Another leafy green that some cats can eat is spinach. Spinach has loads of vitamins. But, a word of caution is never to feed spinach to cats with urinary or kidney issues before speaking to a vet, as spinach is rich in calcium and oxalate.

Fruits, Vegetables, and Other Human Foods Harmful to Cats

lemon
Image Credit: MiraCosic, Pixabay

Not all fruits and vegetables are good for cats. Some are highly toxic and should never be in your cat’s diet, not even as small treats. As mentioned earlier, moderation is crucial even when feeding cats human food that is safe and non-toxic for them. But, some fruits are best left for you and your family only.

All felines have a specific nutritional requirement necessary for their growth and development. It’s best to feed your cats complete and balanced cat food that helps them achieve this goal. 

The trick for better health and wellness is to know which fruits/veggies are best for human consumption only. While fruits can be a great source of vitamins and minerals, the ones listed below are quite harmful to your feline friends.

  • Limes
  • Oranges
  • Lemons
  • Grapefruits
  • Coconut (flesh, milk, and water)

The first four are all citrus fruits that contain high citric acid levels, psoralens, and essential oils. These compounds may cause your cat numerous health problems. Avoid giving your cat the juice and even the peels, stem, and leaves. A cat that eats a small part of those citrus fruits will experience an upset stomach with depression, vomiting, and diarrhea, while skin issues are also possible.
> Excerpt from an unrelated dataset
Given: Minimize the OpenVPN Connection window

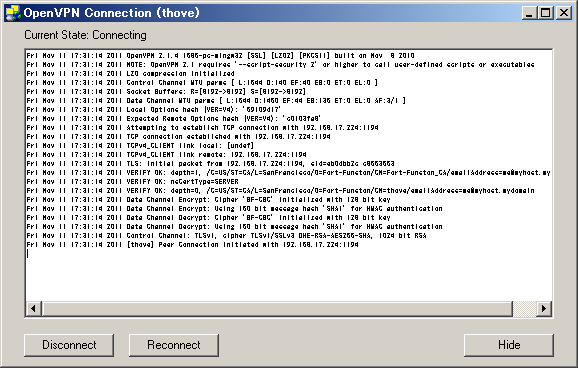Looking at the screenshot, I should pyautogui.click(x=529, y=13).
The fifth fruit is coconut. Never feed your cat any water, milk or coconut flesh. Cats tend to experience digestive issues when they consume these parts of the coconut fruit. It’s because coconut water contains oils and potassium which can harm your feline friend if they ingest too much.

sliced coconut on the table
Image Credit: Louis Hansel, Unsplash

It’s not only fruits that can be harmful to cats. Even some vegetables and herbs can cause some health problems. Cats should never eat vegetables and herbs like:

  • Garlic
  • Onions
  • Scallions
  • Leeks
  • Shallots
  • Chives

These vegetables cause serious health problems for cats, like gastrointestinal complications. They even cause harm to the red blood cells, leading to anemia that manifests as weakness, pale gums, and trouble breathing. Therefore, avoid feeding cats these vegetables and herbs or any other meal prepared with any of them.

If you can, avoid feeding cats human food, as there are safe and nutritious cat treats you can use instead. But, if you can’t resist those lovely eyes, it’s best to know which foods are good and which aren’t.

Above are some human veggies and fruits not good for cats. Others to add to the list are as follows:

1. Alcohol

It goes without saying that no pet, including cats, should consume alcohol. Alcohol can cause serious health issues for your feline friend, including brain, kidney, heart, and liver damage, leading to breathing difficulties and neurological signs such as tremors, seizures, coma, and death.


2. Raisins

As sweet as raisins can sound, keep them far away from your cat. Raisins, even in small amounts, can cause kidney failure.


3. Chocolate

varieties of chocolate bar
Image Credit: Security, Pixabay

Yes, chocolate is quite delicious and a fantastic treat, but only for humans. Chocolate has theobromine and caffeine as part of its ingredients. These are highly toxic to pets like cats and can lead to death.


4. Xylitol

Alternative sweeteners are quite popular today. However, sweeteners like Xylitol aren’t good for cats since it may cause their blood sugar levels to drop. There is some research that suggests cats may not be as prone to xylitol toxicity as dogs are, but we believe it’s best to be avoided and to be safe rather than sorry.


5. Cheese

Cheddar Cheese
Image Credit: HandmadePictures, Shutterstock

Cheese isn’t good for cats. This dairy product that you love so much can end up causing them vomiting and diarrhea, as most cats are lactose intolerant.

Final Thoughts

Cucumbers are quite beneficial vegetables to have on your plate as they contain loads of water, vitamins, and minerals. However, always ensure you feed your cat cucumber slices in moderation.

Normally, human food is best left for humans, but some fruits and veggies like cucumbers are safe for cats too. However, always make sure these are fresh and not pickled.